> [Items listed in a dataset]

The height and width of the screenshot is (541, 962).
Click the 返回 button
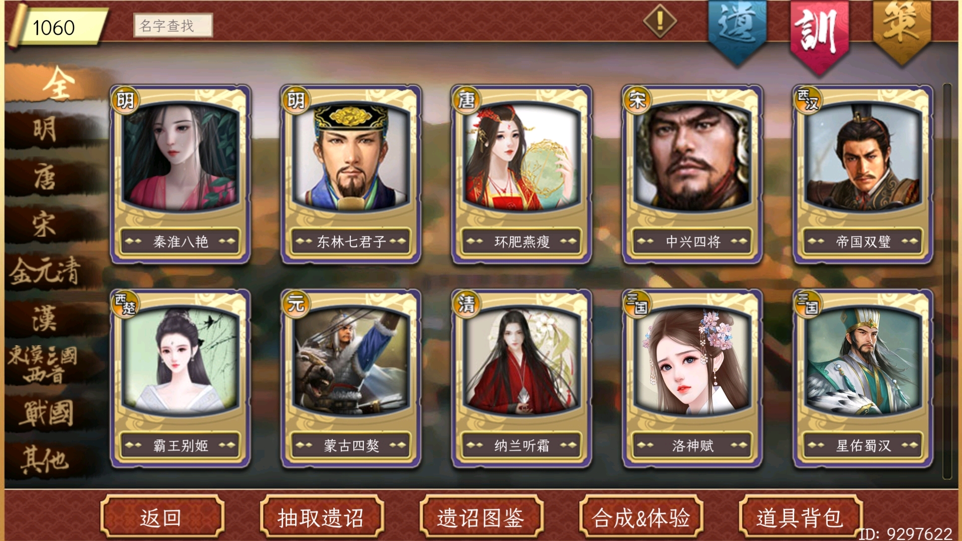tap(162, 517)
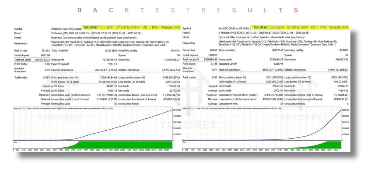The image size is (375, 175).
Task: Click gross loss value -12589026.27
Action: (170, 60)
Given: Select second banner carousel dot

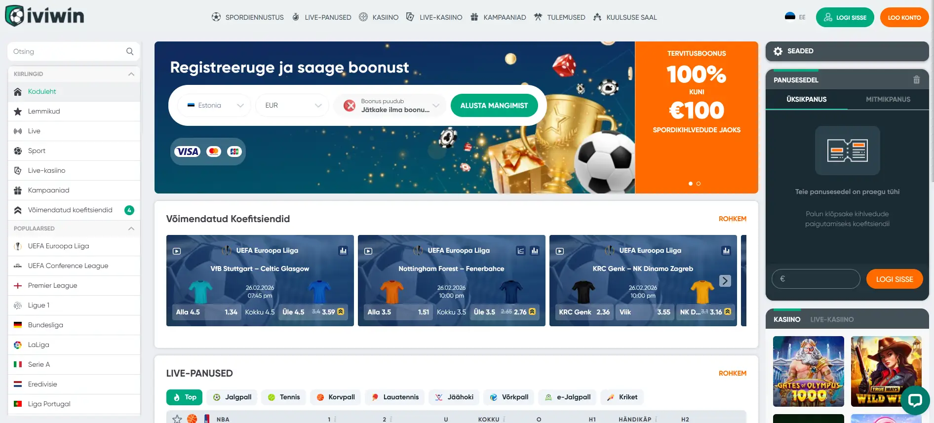Looking at the screenshot, I should (x=699, y=184).
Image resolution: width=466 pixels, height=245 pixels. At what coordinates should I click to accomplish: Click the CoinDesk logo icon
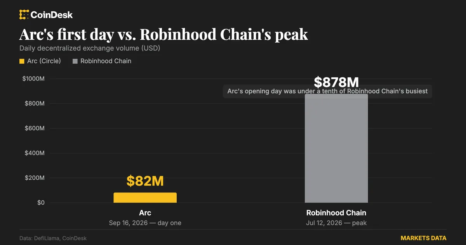pos(24,15)
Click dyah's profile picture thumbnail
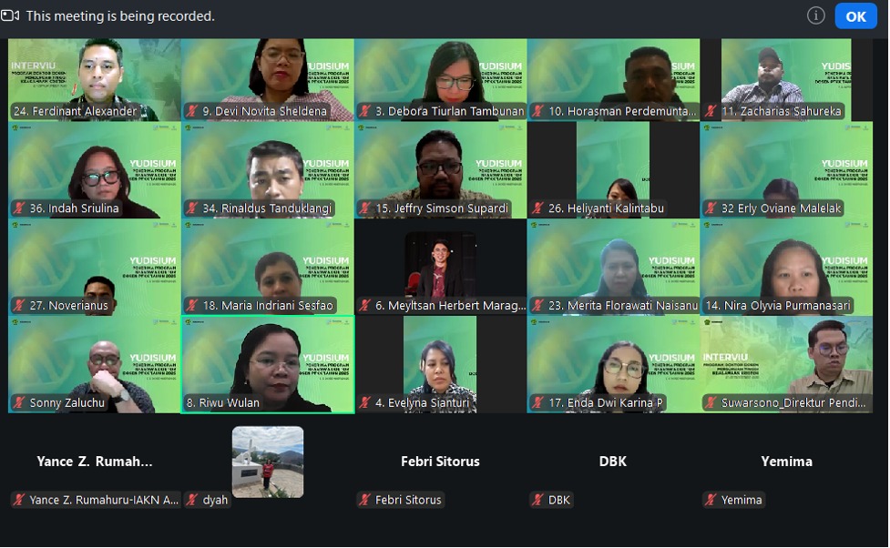This screenshot has width=890, height=548. [268, 462]
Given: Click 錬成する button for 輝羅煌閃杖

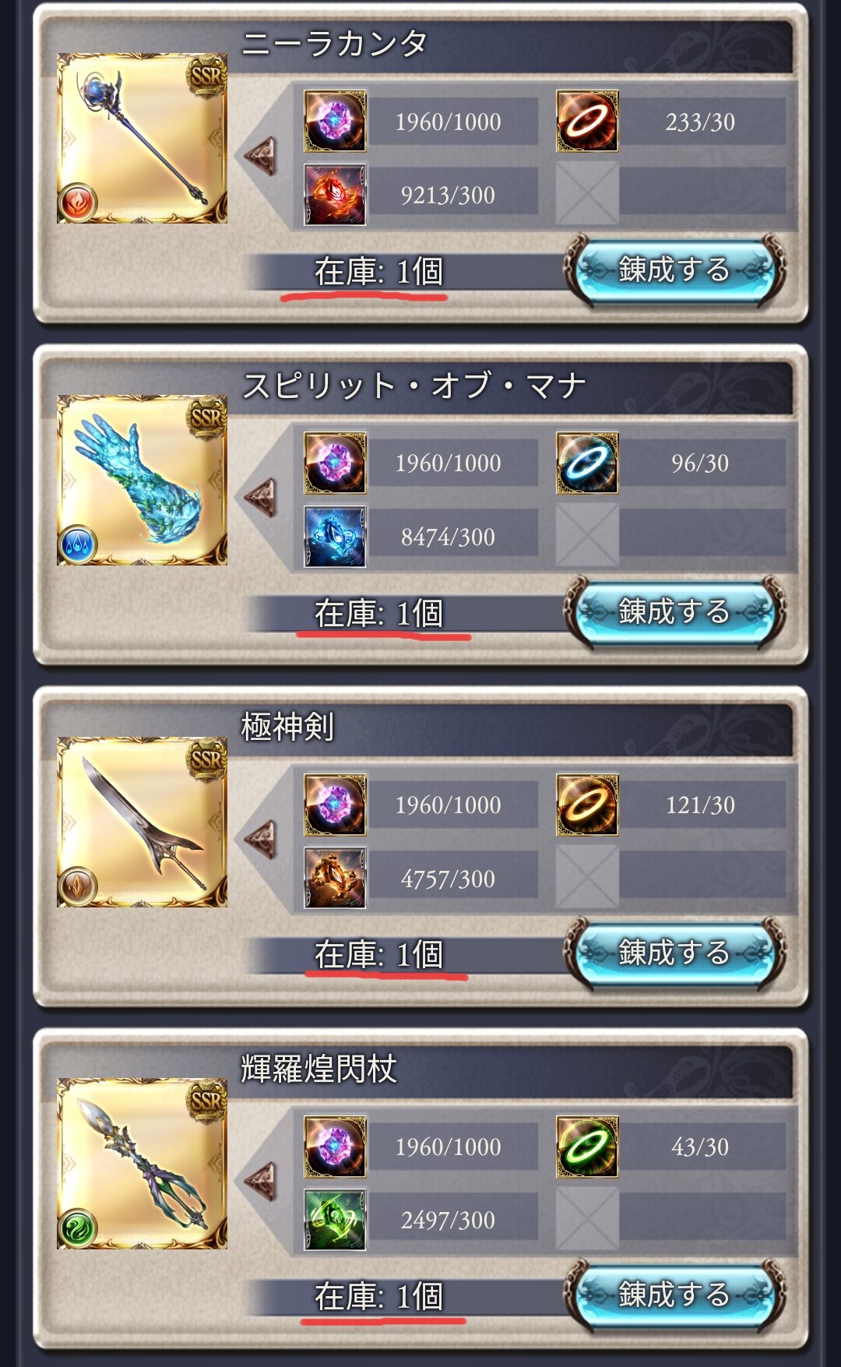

> [WHAT YOU HAVE TO DO] Return all the records above exactly, pictures omitted.

> [EXPECTED OUTPUT]
The height and width of the screenshot is (541, 962).
Click the 返回 button
tap(162, 517)
The image size is (375, 175).
Task: Click gross loss value -12589026.27
Action: (170, 60)
Given: Select second banner carousel dot

Looking at the screenshot, I should (x=699, y=184).
Image resolution: width=466 pixels, height=245 pixels. At what coordinates should I click to accomplish: Click the CoinDesk logo icon
pos(24,15)
Click dyah's profile picture thumbnail
This screenshot has width=890, height=548. [268, 462]
Given: Click 錬成する button for 輝羅煌閃杖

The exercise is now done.